(Collected data)
= = = =
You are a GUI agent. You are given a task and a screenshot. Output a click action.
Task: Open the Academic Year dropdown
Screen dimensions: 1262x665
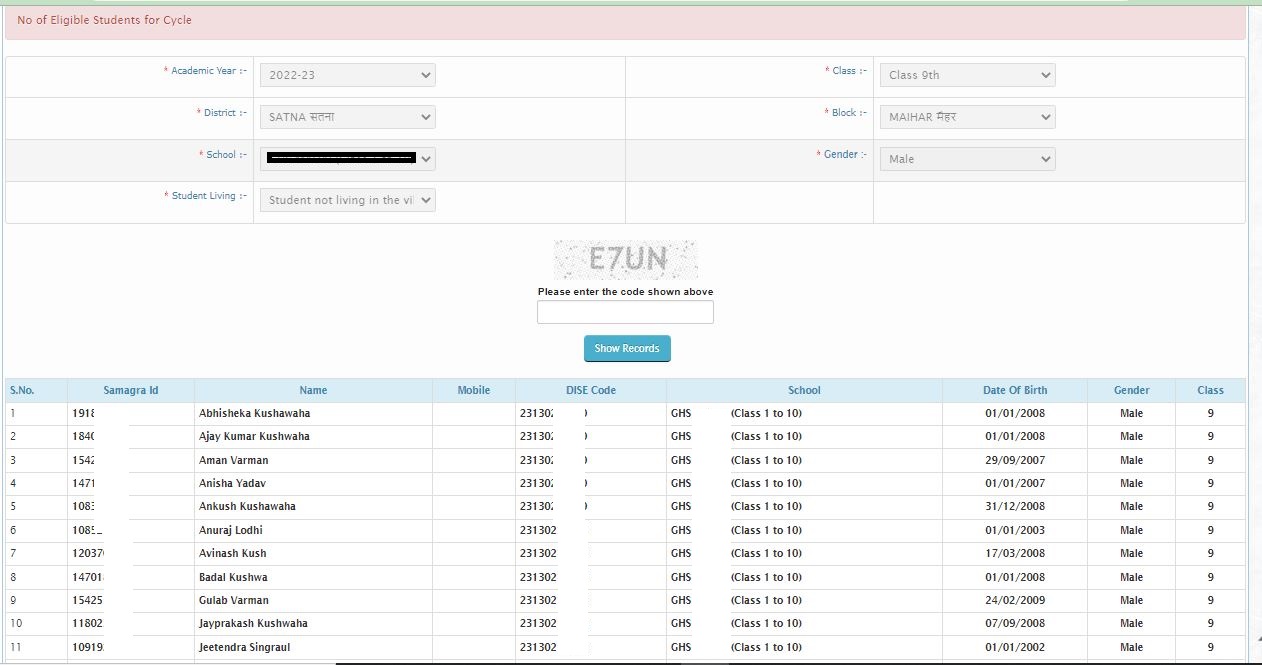point(347,75)
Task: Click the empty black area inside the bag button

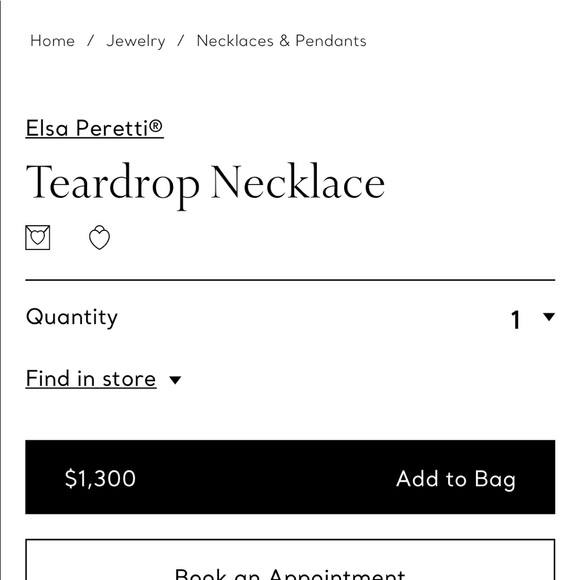Action: [x=266, y=477]
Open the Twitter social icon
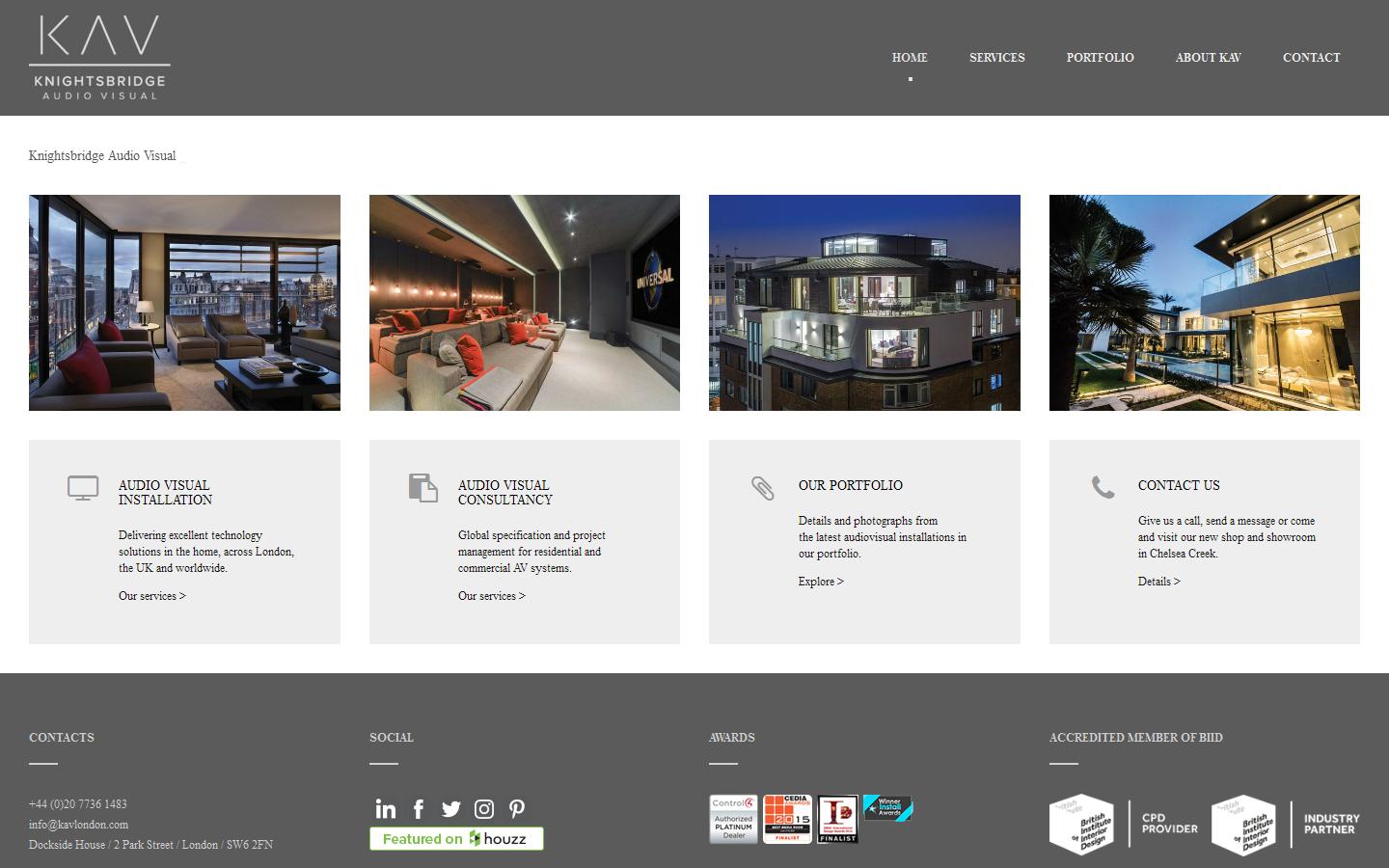Screen dimensions: 1389x868 [451, 809]
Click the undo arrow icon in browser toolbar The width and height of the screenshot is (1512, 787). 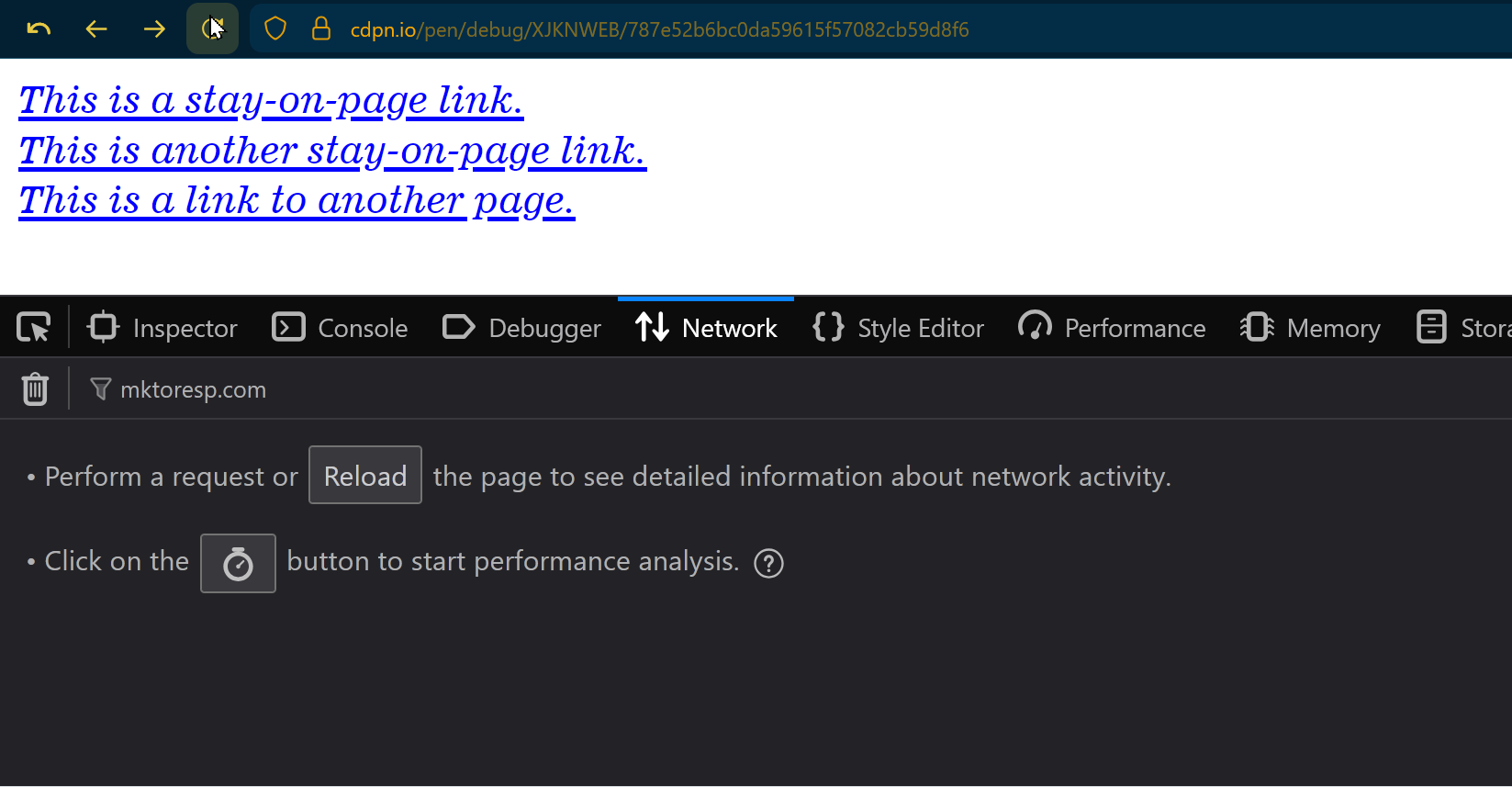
= = = =
Exercise objective =
Apart from the images, please copy every line of the data exactly as written.

Result =
You are a GUI agent. You are given a task and a screenshot. Output a click action.
Task: Open the Academic Year dropdown
Screen dimensions: 1262x665
point(347,75)
Task: Click the empty black area inside the bag button

Action: [x=266, y=477]
Open the Twitter social icon
Screen dimensions: 1389x868 [451, 809]
Click the undo arrow icon in browser toolbar The width and height of the screenshot is (1512, 787). 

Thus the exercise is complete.